Similarly in T1D, alternatively spliced variants of DEAF1 have been identified in the pancreatic LNSCs of patients with T1D and autoantibody positive at-risk individuals.⁴² This loss of functional DEAF1 due to alternative splicing may contribute to peripheral tolerance loss in the context of T1D. In RA, although DEAF1 has been identified in LNSCs, splice variants have not been investigated. In T1D, LNSCs isolated from pancreatic LNs showed increased expression of HLA-DR in autoantibody positive at-risk individuals and patients with T1D compared with healthy controls.⁴³ This HLA-DR expression was also observed to be higher in autoantibody at-risk individuals compared with established disease, which we have also observed in the inguinal LN of RA-risk individuals when compared with patients with RA (submitted O’Byrne et al 2024). This altered HLA-DR expression may tip the balance towards a more activated LN environment (figure 2) capable of activating rather than tolerising self-antigen specific T cells; however, this is ultimately hard to prove. Further experiments exploring co-stimulatory molecule expression combined with assessing cytokine production are required to determine the impact on surrounding immune cells.

Subsequently there has been a concerted effort to identify whether autoantigens are present in proximal LNs during autoimmunity. This has been challenging due to the specificity of autoantigens within each disease and the accessibility to the draining LN in question. In the case of T1D, murine studies provided very early evidence for LN involvement as the removal of LNs prevented onset in the non-obese diabetes mouse model⁴⁴ and islet specific T cells were identified preceding onset.⁴⁵

In RA, immunohistochemistry revealed the presence of peptidylarginine deiminase (PAD) enzymes and citrullinated proteins in the inguinal LN of patients with RA and autoantibody-positive individuals suggestive of autoantigen presence in the LN and a possible site of citrullination.⁴¹ These citrullinated antigens were also shown to be expressed in LNSCs⁴¹ which may help perpetuate an immune response to these modified self-antigens.

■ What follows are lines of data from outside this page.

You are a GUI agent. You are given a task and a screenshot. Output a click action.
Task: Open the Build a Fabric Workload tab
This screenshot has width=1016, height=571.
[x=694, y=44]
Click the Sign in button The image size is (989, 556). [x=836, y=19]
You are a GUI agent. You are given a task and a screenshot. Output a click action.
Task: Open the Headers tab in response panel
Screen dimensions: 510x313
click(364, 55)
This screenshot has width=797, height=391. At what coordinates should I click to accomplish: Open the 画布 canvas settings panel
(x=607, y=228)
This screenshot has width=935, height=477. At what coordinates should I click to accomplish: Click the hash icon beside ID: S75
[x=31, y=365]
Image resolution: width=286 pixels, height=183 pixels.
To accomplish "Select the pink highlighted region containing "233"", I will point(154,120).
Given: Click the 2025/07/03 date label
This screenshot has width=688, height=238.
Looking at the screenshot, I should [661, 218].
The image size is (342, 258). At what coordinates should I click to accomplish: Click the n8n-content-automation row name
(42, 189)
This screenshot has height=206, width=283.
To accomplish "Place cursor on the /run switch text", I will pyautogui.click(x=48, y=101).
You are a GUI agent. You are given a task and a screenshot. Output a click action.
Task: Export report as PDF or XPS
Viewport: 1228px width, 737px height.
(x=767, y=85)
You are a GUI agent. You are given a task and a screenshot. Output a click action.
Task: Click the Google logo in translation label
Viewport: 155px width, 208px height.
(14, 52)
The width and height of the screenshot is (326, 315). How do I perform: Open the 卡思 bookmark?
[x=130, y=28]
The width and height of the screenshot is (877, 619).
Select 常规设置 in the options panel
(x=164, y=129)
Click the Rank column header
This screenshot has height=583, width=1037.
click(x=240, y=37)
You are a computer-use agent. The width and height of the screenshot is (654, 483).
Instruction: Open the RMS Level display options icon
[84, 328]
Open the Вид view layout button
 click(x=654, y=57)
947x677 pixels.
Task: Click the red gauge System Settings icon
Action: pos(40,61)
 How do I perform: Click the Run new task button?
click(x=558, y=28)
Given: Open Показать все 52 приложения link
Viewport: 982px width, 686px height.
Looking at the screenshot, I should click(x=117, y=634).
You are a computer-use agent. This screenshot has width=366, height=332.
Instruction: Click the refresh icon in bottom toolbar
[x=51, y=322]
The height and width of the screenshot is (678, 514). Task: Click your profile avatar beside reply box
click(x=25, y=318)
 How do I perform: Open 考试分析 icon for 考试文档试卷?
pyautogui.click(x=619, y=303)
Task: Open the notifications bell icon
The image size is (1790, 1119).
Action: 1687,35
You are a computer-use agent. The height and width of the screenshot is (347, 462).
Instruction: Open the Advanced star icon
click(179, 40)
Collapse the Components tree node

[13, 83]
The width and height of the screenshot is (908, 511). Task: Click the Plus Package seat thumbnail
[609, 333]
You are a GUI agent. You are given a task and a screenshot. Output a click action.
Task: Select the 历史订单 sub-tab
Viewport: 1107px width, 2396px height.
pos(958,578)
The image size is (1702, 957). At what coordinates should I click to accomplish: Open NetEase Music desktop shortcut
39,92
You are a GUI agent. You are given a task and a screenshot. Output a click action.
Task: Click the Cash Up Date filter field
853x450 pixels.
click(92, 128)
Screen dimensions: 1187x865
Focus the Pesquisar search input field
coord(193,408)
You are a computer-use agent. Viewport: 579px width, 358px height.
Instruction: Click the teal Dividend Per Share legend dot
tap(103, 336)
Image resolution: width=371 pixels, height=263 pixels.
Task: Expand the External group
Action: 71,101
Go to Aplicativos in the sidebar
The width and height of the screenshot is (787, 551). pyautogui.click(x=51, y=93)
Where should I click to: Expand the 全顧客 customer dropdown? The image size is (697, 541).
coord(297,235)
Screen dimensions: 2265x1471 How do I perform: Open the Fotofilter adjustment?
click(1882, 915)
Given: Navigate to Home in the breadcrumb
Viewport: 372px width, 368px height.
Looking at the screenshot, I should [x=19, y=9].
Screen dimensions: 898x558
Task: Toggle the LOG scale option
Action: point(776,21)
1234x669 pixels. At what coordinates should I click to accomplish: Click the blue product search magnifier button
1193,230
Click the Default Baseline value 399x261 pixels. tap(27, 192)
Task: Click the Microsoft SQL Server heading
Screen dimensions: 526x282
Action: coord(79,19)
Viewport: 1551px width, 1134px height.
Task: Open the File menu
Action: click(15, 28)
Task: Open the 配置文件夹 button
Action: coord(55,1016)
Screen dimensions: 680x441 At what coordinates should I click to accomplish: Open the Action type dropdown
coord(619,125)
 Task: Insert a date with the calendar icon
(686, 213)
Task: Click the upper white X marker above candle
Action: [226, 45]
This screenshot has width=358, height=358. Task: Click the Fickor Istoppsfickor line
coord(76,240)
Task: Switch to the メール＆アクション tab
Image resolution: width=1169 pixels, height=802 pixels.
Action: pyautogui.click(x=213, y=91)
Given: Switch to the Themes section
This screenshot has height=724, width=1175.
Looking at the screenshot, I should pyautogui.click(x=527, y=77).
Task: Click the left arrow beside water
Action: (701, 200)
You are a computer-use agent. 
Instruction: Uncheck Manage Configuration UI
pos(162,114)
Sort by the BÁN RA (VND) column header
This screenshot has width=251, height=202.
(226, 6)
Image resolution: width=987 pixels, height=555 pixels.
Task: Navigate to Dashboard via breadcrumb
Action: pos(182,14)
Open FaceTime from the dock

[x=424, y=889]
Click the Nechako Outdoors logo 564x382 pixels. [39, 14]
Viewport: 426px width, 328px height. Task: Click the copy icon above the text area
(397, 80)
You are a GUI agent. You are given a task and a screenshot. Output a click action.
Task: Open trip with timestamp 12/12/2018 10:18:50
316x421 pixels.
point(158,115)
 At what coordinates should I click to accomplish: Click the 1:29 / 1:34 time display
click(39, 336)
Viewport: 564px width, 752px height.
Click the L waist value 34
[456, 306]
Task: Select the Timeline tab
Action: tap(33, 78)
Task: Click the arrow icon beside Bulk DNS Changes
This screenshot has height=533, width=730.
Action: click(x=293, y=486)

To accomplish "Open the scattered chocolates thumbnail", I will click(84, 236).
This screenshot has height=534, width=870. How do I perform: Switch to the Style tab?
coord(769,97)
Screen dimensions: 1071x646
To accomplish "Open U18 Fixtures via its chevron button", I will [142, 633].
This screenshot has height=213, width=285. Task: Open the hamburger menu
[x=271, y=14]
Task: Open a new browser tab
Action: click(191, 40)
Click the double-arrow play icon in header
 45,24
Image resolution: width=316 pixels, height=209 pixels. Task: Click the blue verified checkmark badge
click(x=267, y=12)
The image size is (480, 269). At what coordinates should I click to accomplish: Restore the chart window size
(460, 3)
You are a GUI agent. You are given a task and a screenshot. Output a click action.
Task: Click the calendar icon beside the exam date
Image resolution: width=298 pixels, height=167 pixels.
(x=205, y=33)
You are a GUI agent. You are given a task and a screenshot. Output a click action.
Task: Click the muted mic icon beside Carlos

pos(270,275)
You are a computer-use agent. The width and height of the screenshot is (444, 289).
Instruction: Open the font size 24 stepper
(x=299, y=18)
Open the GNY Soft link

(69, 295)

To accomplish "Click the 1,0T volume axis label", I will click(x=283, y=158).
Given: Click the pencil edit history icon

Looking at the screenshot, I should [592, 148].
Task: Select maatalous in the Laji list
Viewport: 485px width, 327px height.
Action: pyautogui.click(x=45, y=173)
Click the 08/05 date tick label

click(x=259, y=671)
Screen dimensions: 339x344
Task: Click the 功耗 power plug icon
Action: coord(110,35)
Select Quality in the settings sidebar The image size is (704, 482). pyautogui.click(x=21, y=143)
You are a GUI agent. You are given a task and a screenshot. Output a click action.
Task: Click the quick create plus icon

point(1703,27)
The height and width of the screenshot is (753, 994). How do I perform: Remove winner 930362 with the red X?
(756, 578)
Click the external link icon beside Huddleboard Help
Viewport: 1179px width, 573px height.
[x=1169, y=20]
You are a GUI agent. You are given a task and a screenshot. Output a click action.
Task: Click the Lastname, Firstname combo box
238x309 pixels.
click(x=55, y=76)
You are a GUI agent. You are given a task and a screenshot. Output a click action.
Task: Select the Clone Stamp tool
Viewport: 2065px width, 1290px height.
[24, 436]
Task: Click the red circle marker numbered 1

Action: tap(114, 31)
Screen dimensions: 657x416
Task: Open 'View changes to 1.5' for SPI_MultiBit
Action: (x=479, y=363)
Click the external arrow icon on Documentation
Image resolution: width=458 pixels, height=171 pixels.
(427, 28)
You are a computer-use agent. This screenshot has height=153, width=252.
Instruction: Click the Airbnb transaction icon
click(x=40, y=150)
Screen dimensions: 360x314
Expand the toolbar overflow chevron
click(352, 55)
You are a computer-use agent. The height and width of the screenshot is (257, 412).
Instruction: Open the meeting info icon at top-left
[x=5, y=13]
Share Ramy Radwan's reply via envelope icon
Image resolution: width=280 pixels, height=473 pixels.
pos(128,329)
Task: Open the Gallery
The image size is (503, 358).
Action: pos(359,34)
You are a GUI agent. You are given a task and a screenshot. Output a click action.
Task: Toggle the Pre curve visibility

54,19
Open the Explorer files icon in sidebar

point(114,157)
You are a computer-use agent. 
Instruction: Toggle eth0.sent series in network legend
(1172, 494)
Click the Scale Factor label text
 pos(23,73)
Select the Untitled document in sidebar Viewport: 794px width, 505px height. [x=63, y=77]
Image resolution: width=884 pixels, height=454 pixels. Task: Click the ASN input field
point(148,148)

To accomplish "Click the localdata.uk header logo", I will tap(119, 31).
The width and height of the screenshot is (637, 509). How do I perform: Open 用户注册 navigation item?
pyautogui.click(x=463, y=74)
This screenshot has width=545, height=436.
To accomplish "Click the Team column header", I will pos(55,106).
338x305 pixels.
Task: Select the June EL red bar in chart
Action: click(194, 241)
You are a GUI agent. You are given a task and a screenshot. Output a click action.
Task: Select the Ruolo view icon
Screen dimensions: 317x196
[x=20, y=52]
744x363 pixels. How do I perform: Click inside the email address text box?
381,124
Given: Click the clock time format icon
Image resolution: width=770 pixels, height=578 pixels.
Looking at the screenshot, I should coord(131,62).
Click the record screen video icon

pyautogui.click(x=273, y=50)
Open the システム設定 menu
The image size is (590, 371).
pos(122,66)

In MS, increased presence of myelin antigen-containing cells were observed in the cervical LN of patients compared with control individuals which in rhesus monkeys were also shown to express markers for antigen presentation.⁴⁶ Additional studies have shown the presence of myelin basic protein and proteolipid protein in macrophages within the cervical LN of patients with MS and only in a minority of healthy controls.⁴⁷ In more recent years studies exploring a wider set of neuronal antigens revealed them to be present in large medullary cells deemed macrophages morphologically with some neuronal antigen-expressing cells also expressing MHC-II and CD40 which are key markers for antigen presentation.⁴⁸

The presence of autoantigens and autoantibodies in autoimmunity and their apparent prevalence in the LN has resulted in numerous studies focused on identifying antigen-specific T and B cells. In particular T cells are vital to mounting effective adaptive immune responses to invading foreign pathogens and driving B cell activation and ultimately immune resolution. In the context of autoimmune disease such cells are capable of auto reactivity and in turn pathogenicity.

Antigen-specific T cells

As is the case with autoantibodies, it is apparent that the presence of T cells specific for self-antigens is not conducive to developing an autoimmune disease and are not necessarily pathogenic in the preclinical at-risk phase.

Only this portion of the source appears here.